Last year, GreenWaves Technologies launched the GAP8 multi-core RISC-V microcontroller, aimed at artificial intelligence (AI) at the edge at ultra-low power consumption. Results from the GAP8 IoT SoC shows it performs inference at 3.7mA against 60mA for the same workload on STM32F7 Arm Cortex-M7 MCU. As a result of this performance, the company has now expanded its GAP IoT application processor family They launched GAP9, which delivers five times lower power consumption, in comparison to GAP8 microcontroller, and also enabling inference on neural networks 10 times larger. It was launched at the RISC-V summit at San Jose California on December 10-12.
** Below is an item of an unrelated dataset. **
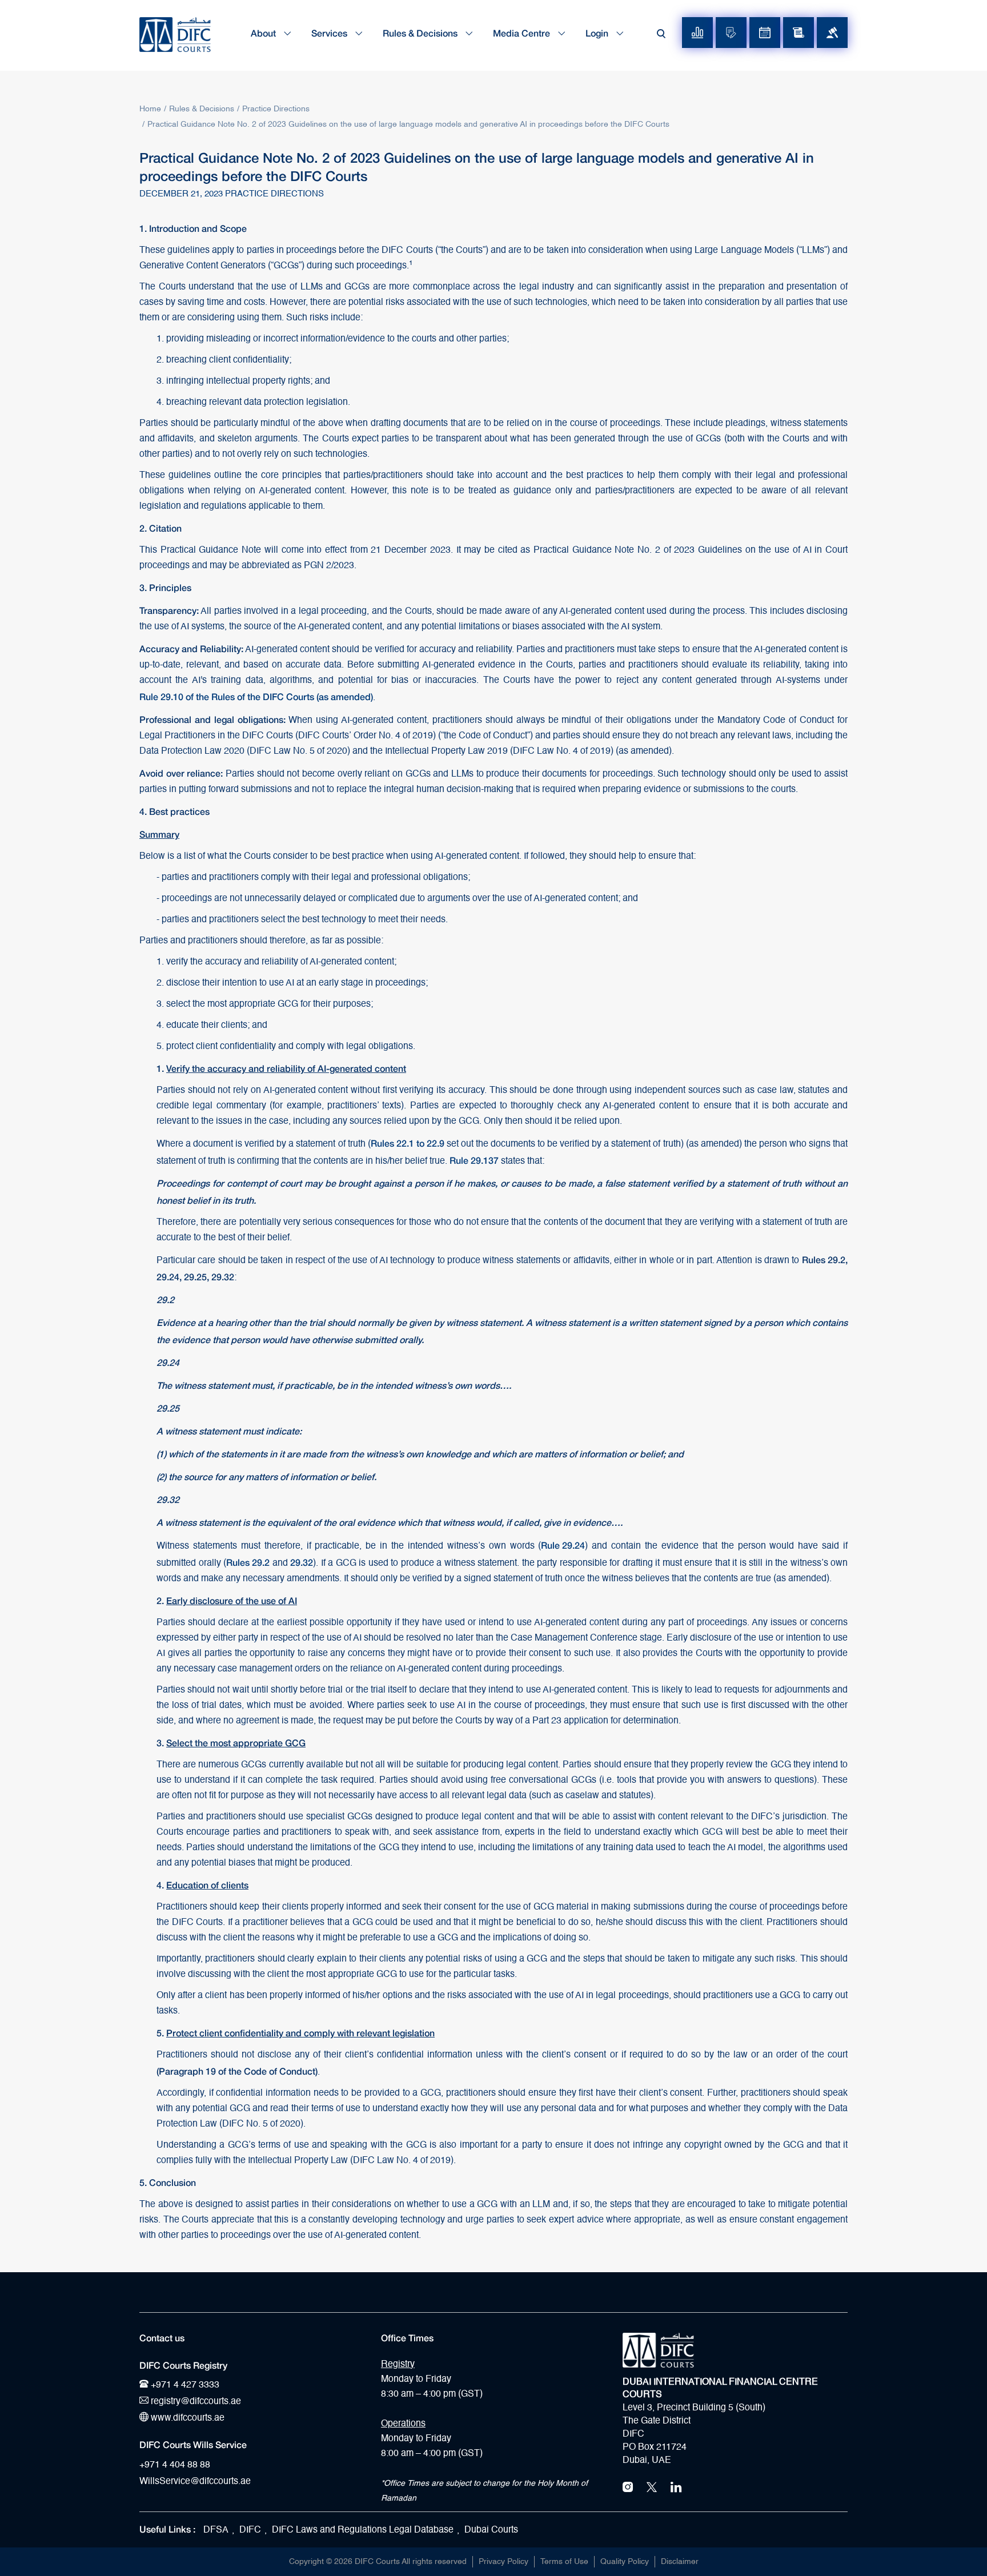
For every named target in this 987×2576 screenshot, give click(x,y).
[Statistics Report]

The Greenwaves GAP9 will enable machine learning and signal processing capabilities for (coin cell) battery operated or energy harvesting devices like IoT sensors in consumer and industrial markets, wearables, smart building, smart farming, etc. The GAP9 functions, by combining architectural enhancements with Global Foundries 22nm FDX process to enable a peak cluster memory bandwidth of 41.6 GB/sec and up to 50 GOPS compute power while consuming just 50mW. Its increased memory bandwidth (20x over GAP8) enables a highly improved detection accuracy while analyzing streams of data from series of different image sensors, microphones, and/or radar chips. The new processor has the same GAP form factor as GAP8, but includes support for 8-/16-/32-bit floating-point arithmetic with support for vectorization, and also support for vectorized 4-bit and 2-bit integer operations.
GAP9 enables a new level of capabilities for embedding combinations of sophisticated machine learning and signal processing capabilities into consumer, medical and industrial product applications,
said Loic Lietar, CEO of GreenWaves Technologies.
The GAP family provides product designers with a powerful, flexible solution for bringing the next generation of intelligent devices to market.
The GAP9 can be applied to bi-directional multichannel, synchronized digital audio interfaces for wearable audio products, CSI2 and parallel camera interfaces for low resolution, low power cameras used in computer vision, etc. For clarity, the chip is capable of processing MobileNet V1 neural network with 160 x 160 images by means of a channel scaling of 0.25 in just 12ms with a power consumption of 806μW/frame/second. For security features, the chip has a built-in AES128/256 hardware cryptography and a Physically Unclonable Function (PUF) unit for unique and secure per-device identification.